EXERCISE GOAL: Select the lines of the records containing the word "computer" and list them.

AVAILABLE DATA:

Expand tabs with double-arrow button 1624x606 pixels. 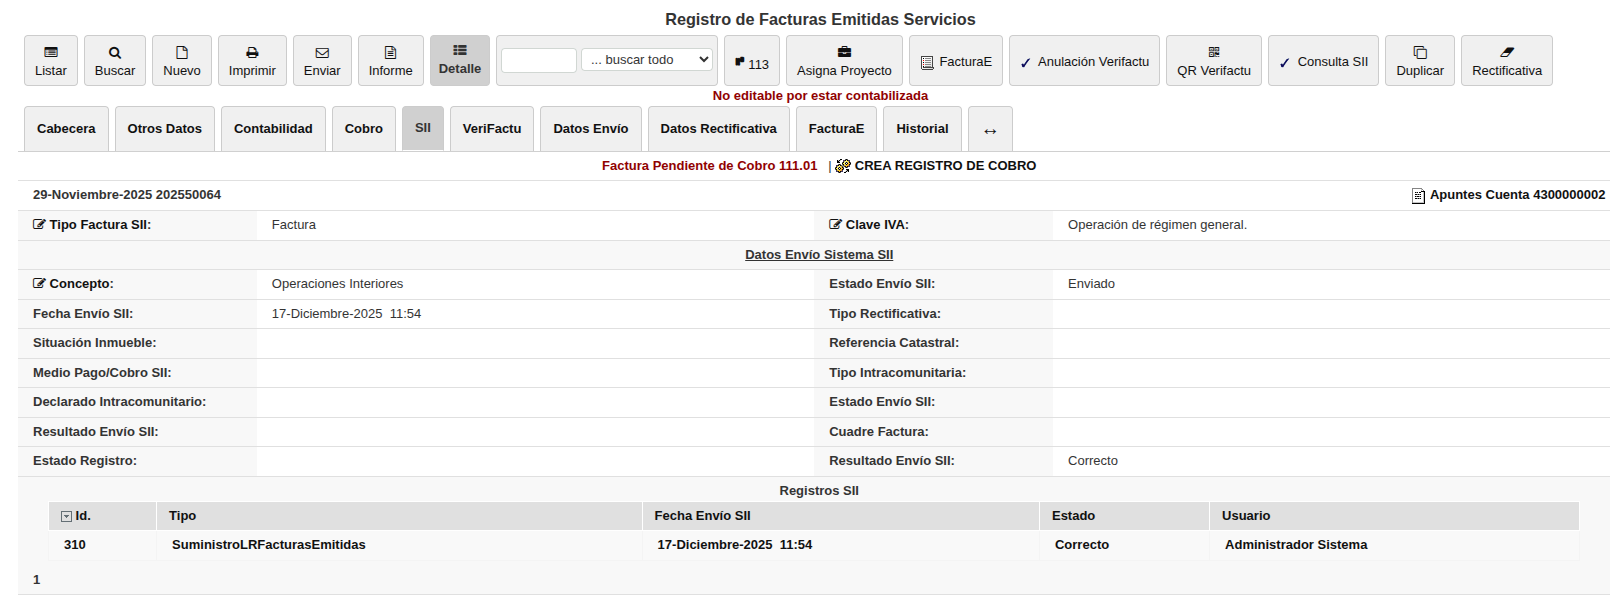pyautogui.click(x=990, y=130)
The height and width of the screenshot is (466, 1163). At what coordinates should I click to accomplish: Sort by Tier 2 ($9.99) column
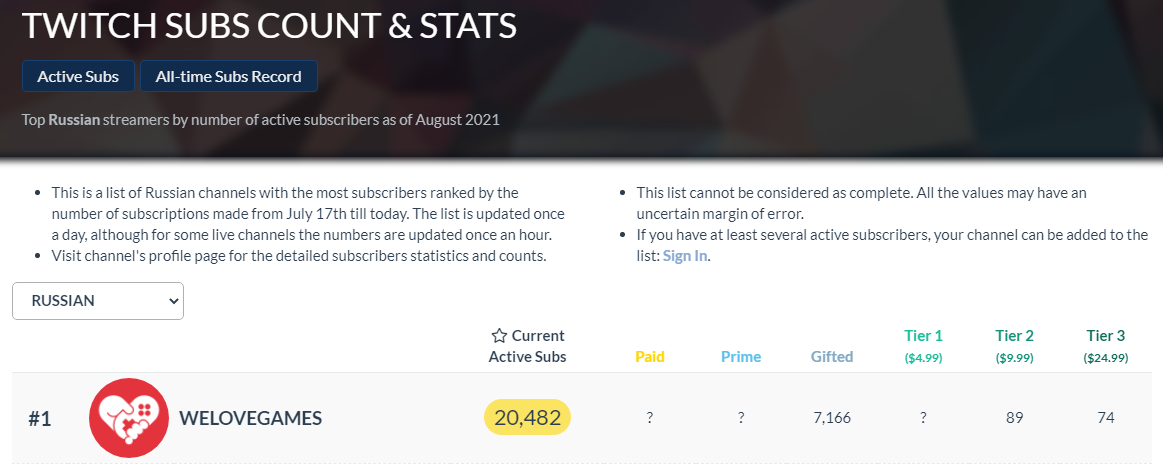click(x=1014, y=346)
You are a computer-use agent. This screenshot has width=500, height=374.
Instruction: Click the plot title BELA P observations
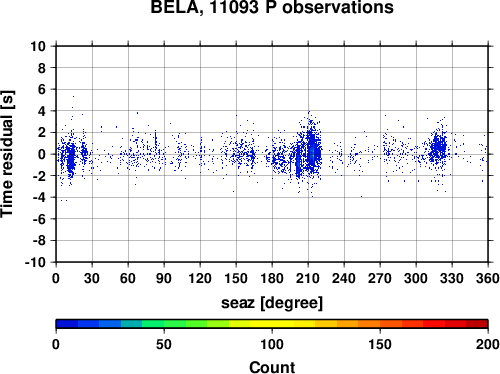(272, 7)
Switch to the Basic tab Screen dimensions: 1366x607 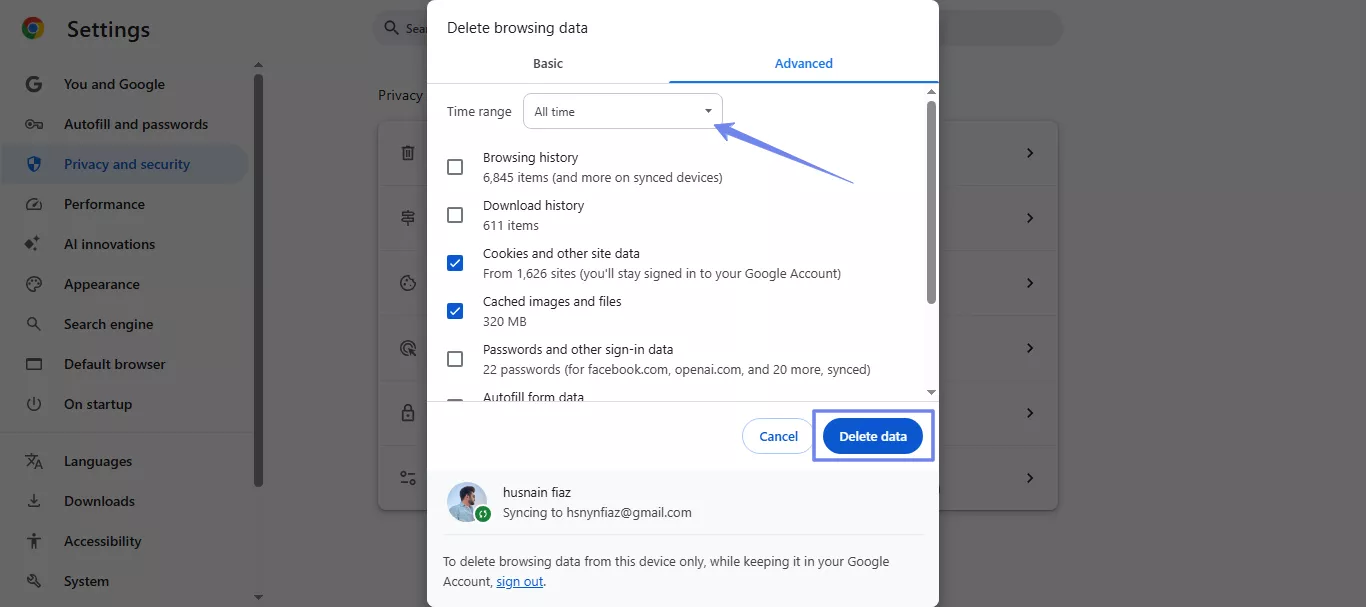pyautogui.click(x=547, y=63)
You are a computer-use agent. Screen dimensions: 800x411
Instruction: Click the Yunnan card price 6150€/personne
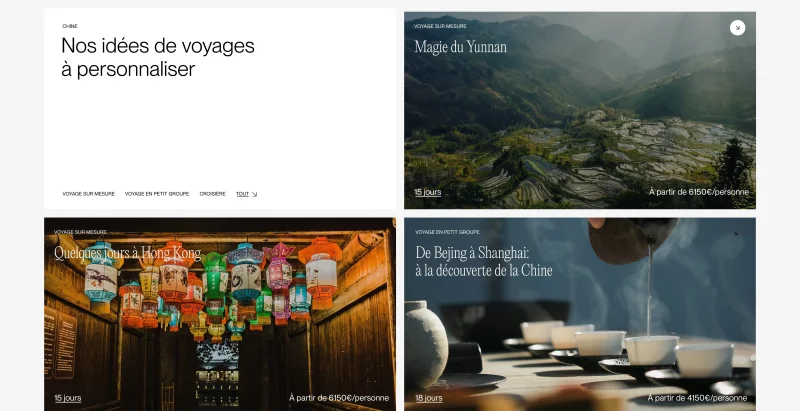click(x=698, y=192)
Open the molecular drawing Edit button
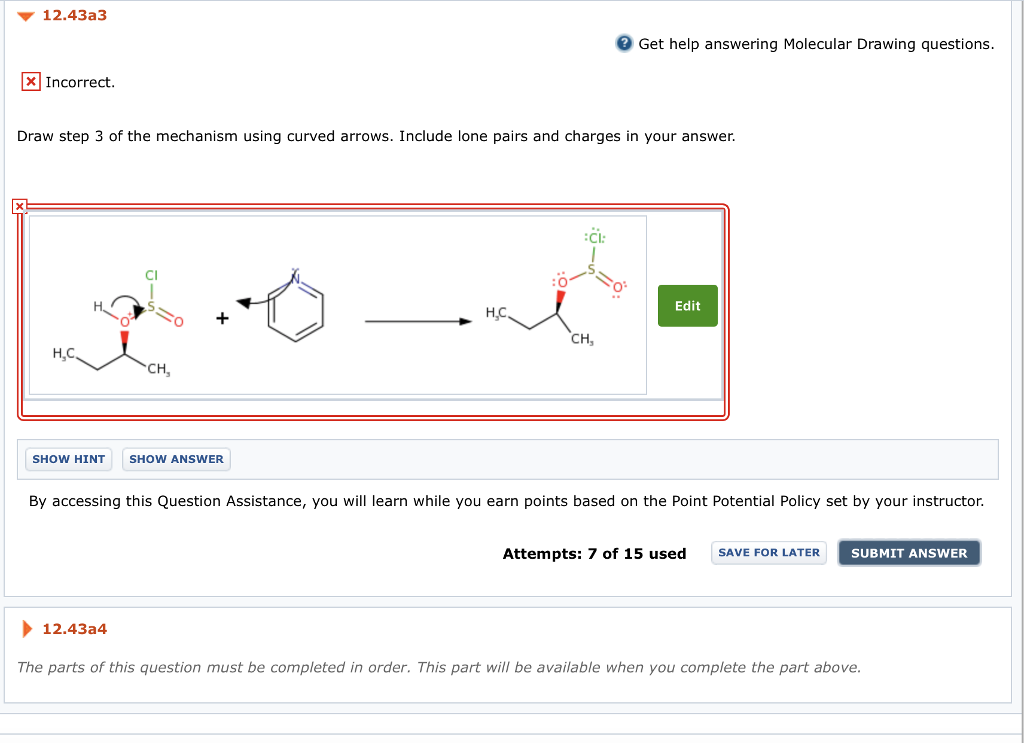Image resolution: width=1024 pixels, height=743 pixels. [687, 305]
--
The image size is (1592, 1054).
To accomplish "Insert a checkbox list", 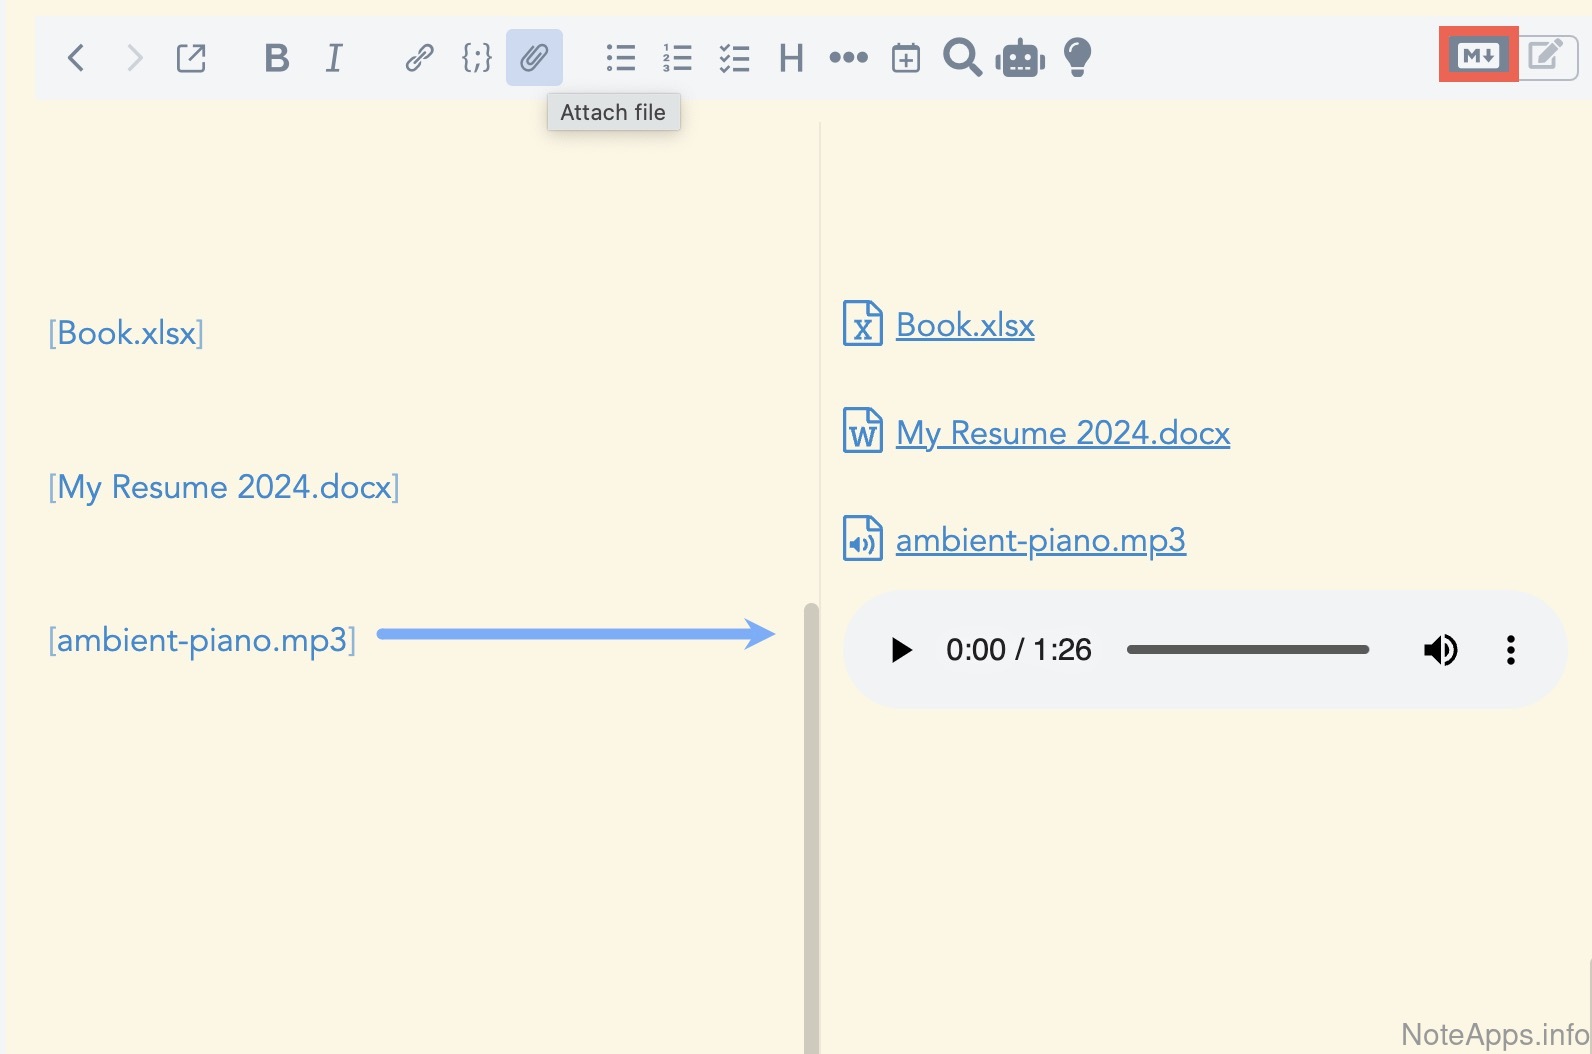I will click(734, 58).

RESPONSE:
You are a computer-use agent. This screenshot has width=500, height=374.
You are a computer-use agent. Screen dimensions: 800x411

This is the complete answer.